*TEKSTFRAGMENT*
< Handelingen 2 >

1 En als de dag van het Pinkster feest vervuld werd, waren zij allen eendrachtelijk bijeen.
And when the day of Pentecost was fully come, they were all met together with one accord.
2 En er geschiedde haastelijk uit den hemel een geluid, gelijk als van een geweldigen, gedreven wind, en vervulde het gehele huis, waar zij zaten.
And suddenly there was a sound from heaven as of a strong rushing wind, and it filled all the house where they were sitting.
3 En van hen werden gezien verdeelde tongen als van vuur, en het zat op een iegelijk van hen.
And there appeared unto them divided tongues, as it were of fire, and it sat upon each of them:
4 En zij werden allen vervuld met den Heiligen Geest, en begonnen te spreken met andere talen, zoals de Geest hun gaf uit te spreken.
and they were all filled with the holy Spirit, and began to speak in other languages, as the Spirit gave them utterance.

*OPDRACHT*
Kloppen de uitspraken hieronder met het tekstfragment uit Handelingen 2? Geef bij elke uitspraak ja of nee en citeer de beslissende woorden uit de tekst: (a) Het geluid uit de hemel vulde het hele huis waar zij zaten. (b) De tongen als van vuur zaten op slechts één van hen. (c) Zij begonnen te spreken in hun eigen taal.

*GEËXTRAHEERDE RIJEN*
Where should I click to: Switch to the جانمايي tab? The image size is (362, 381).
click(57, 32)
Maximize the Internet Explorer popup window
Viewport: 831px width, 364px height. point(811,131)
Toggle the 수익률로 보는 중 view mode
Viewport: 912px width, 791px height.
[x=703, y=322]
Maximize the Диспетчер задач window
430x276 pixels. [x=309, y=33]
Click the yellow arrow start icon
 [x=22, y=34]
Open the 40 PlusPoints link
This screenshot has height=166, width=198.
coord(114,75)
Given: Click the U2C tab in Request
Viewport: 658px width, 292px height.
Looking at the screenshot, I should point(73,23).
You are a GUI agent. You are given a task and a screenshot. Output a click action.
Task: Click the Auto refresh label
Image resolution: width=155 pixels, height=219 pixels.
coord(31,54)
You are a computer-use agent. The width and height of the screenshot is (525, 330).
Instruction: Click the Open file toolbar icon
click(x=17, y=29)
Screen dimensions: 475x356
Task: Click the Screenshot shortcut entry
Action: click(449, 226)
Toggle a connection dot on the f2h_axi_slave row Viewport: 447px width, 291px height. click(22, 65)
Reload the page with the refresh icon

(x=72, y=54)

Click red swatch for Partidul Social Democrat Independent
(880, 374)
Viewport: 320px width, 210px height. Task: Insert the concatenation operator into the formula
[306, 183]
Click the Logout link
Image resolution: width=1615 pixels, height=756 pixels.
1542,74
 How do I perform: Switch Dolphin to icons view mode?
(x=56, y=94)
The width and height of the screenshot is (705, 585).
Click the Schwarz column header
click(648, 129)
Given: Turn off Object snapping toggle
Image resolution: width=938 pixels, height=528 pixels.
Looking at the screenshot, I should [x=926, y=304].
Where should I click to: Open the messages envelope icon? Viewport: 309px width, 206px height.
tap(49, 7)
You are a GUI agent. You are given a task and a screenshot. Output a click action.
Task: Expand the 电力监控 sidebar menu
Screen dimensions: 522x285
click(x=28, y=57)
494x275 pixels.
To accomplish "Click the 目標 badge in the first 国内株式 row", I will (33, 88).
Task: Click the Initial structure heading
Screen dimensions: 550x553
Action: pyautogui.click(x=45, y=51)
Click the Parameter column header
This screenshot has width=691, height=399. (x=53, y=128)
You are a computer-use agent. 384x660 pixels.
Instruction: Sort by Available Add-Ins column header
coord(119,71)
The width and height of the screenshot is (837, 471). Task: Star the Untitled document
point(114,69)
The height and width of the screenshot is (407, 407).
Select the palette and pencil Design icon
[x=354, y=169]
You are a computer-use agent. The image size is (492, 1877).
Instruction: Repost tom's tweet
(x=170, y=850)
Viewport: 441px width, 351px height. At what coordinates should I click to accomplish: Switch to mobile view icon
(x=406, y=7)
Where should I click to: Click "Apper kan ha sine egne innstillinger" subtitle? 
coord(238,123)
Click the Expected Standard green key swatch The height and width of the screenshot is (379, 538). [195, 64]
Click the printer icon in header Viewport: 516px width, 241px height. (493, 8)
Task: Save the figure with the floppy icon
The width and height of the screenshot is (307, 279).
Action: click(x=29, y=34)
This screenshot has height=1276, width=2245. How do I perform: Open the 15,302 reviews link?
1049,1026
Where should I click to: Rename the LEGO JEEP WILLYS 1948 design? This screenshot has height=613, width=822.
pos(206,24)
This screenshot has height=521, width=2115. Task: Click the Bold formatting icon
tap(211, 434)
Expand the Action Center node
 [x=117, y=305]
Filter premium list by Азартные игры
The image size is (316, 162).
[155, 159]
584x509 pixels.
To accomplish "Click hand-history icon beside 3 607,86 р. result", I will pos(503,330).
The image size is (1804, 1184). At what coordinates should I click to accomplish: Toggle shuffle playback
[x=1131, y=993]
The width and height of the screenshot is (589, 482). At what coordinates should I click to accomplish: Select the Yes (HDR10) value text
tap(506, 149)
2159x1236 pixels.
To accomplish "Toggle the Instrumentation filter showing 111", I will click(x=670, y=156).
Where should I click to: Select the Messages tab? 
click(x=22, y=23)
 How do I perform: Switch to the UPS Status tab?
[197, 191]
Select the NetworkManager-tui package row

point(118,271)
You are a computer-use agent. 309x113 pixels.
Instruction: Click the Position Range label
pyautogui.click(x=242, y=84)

*ANTWOORD*
(a) Ja: "en vervulde het gehele huis, waar zij zaten"
(b) Nee: "en het zat op een iegelijk van hen"
(c) Nee: "en begonnen te spreken met andere talen"